Mind of an Athlete
/By Priscilla Tallman
I’m in the middle of a battle between my mind and my body.
I’ve struggled in this department before maybe in a more traditional sense where the mind is the one I’m trying to overcome. In the past it may have been finding every excuse to stay under the warm covers instead of waking up to hit the gym, or perhaps letting the rowing machine spin out the last several seconds instead of getting in a couple of last pulls.
Situations like these are things I might consider part of my “mental game,” areas where my mind wants to quit and, therefore, so does my body.
That battle is all too common, but this current conflict is different. This time, it’s my mind that won’t let me off the hook. My body is saying “not today” but my mind is saying “get up, let’s do this.” Now, I’m not necessarily complaining, the mind is a powerful thing and, so, this works mostly to my benefit. But when I signed up for the CrossFit Open three months after tearing my meniscus and only two weeks after being cleared to full-range squat, even my own body was like “you have got to be kidding me.”
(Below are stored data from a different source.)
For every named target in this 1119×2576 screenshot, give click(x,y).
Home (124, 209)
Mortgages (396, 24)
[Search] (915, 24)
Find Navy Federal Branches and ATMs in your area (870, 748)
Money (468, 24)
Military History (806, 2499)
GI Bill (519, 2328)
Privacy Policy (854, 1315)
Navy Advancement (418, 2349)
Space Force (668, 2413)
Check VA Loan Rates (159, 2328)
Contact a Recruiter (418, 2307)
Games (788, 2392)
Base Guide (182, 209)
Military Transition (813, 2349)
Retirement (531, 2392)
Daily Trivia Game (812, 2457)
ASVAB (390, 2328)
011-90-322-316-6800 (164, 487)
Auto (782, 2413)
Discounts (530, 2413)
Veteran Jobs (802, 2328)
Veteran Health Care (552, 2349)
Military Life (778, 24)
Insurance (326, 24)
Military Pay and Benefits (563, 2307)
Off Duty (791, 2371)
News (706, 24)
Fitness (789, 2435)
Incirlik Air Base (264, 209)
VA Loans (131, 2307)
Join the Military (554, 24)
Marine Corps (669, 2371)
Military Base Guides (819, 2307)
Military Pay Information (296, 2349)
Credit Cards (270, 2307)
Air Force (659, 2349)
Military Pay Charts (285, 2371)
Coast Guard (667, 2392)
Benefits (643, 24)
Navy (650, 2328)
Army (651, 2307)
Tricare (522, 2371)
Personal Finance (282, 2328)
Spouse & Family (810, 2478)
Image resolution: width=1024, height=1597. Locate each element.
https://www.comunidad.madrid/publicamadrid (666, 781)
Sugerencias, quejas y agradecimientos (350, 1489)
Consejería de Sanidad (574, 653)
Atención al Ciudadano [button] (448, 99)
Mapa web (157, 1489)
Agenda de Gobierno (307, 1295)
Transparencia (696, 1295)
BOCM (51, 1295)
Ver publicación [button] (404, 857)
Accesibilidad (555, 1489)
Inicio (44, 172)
My brain? It’s all “aw, come on. You can scale it.”
It’s less mind over matter and just a full dose of only the mind matters. And it’s an interesting time for me because as my body feels less and less capable, my mind is calling in the big guns to keep me moving regardless of the excuses my body is trying to feed me, and believe me, I’ve got a few.
Honestly, I blame it on years and years of playing sports and I call it “the mind of an athlete.”
Starting in elementary school, I played competitive sports through high school, college and beyond. I learned some valuable lessons and developed character traits that are often only found in athletes, like mental fortitude, the ability to push physically when everyone else has given up, the persistence it takes to master a skill or movement and many other valuable life skills that have carried me through more than one season (literally and figuratively).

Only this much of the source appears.